[ACTION ITEM]
From the line containing "You are a GUI" to the last line of the listing, transcribe exactly and add nothing else; keep both ends and omit pictures.

* * *

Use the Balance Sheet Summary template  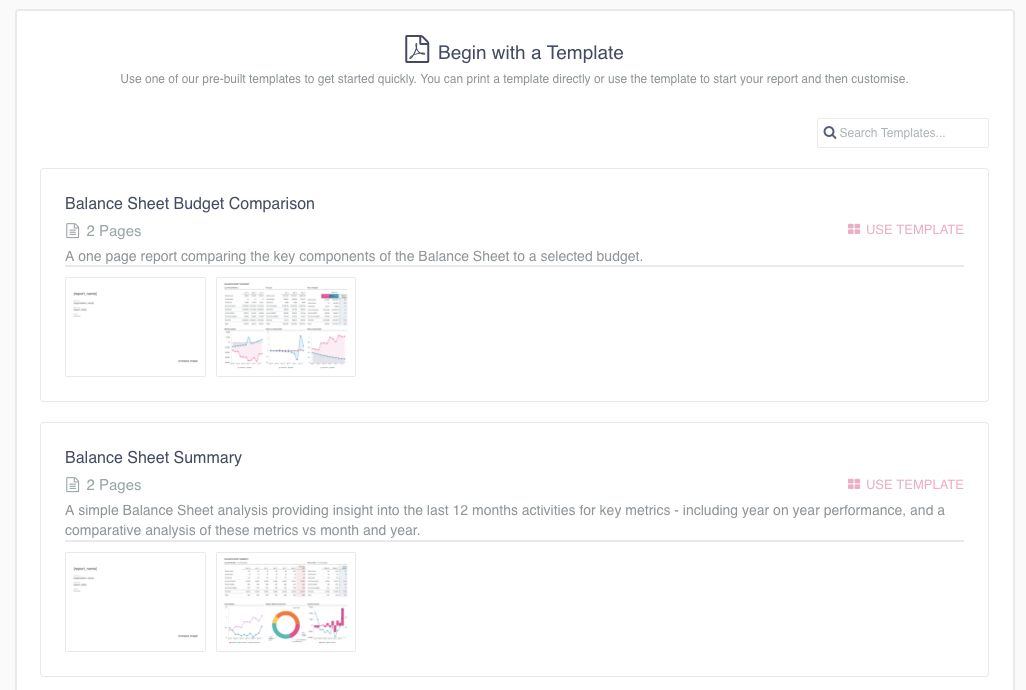(906, 485)
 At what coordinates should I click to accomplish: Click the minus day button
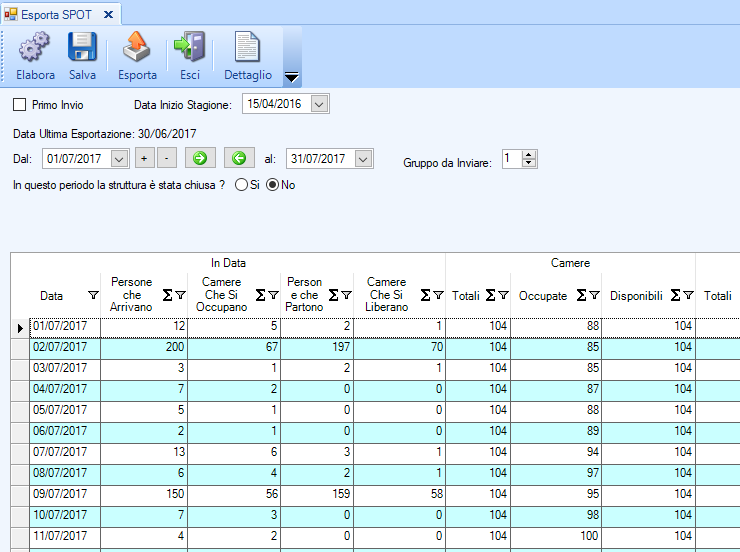click(166, 158)
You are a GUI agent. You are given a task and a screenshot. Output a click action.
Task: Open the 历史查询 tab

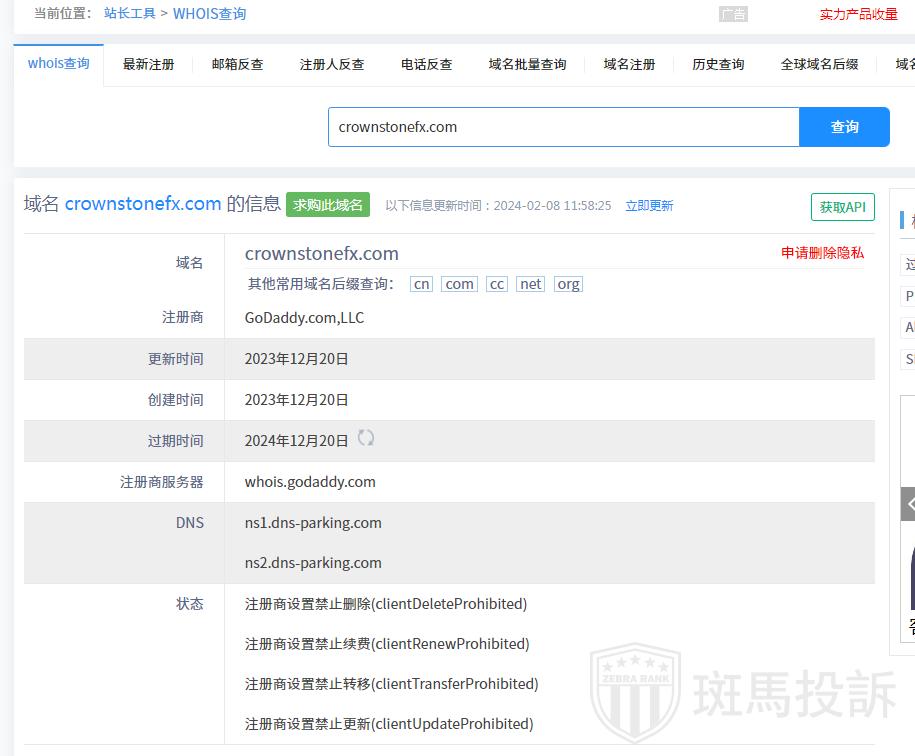(718, 64)
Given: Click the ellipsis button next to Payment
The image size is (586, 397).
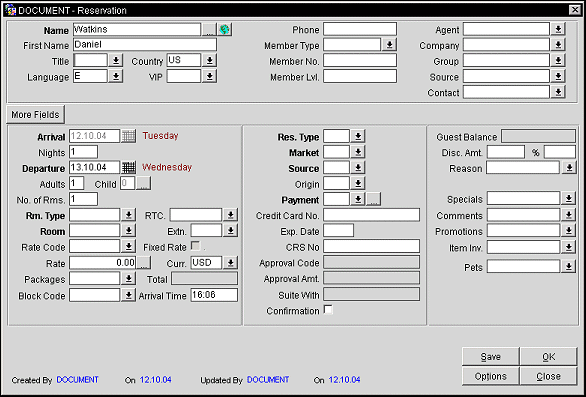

* * *

[FINAL ANSWER]
You are a GUI agent. You are given a task and a screenshot. Output a click action.
Task: Open the 历史查询 tab

(718, 64)
Given: Click the ellipsis button next to Payment
The image size is (586, 397).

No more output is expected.